WORKING DATA ::
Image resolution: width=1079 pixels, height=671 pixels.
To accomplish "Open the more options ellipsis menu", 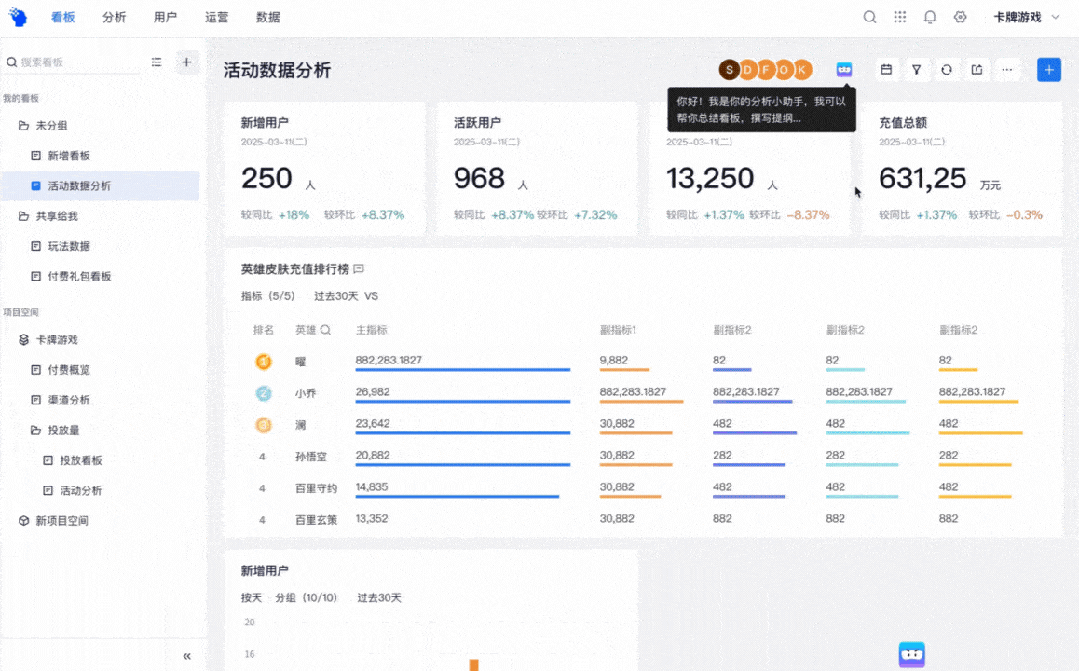I will (x=1007, y=69).
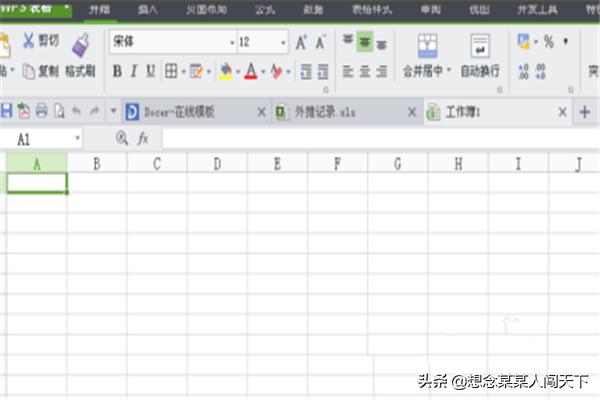Select column D header
This screenshot has width=600, height=400.
click(217, 163)
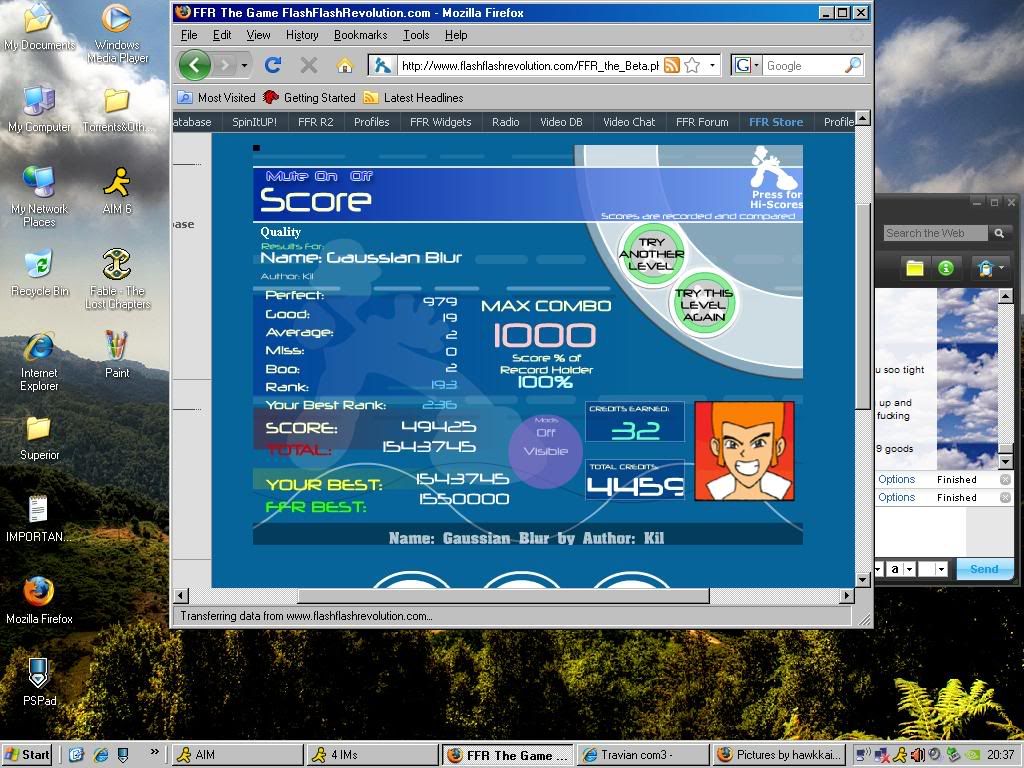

TASK DESCRIPTION :: Collect every line in the material above that contains the word "width" and copy each one in full.

OUTPUT OF THE TASK ::
Image resolution: width=1079 pixels, height=671 pixels.
This screenshot has width=600, height=400.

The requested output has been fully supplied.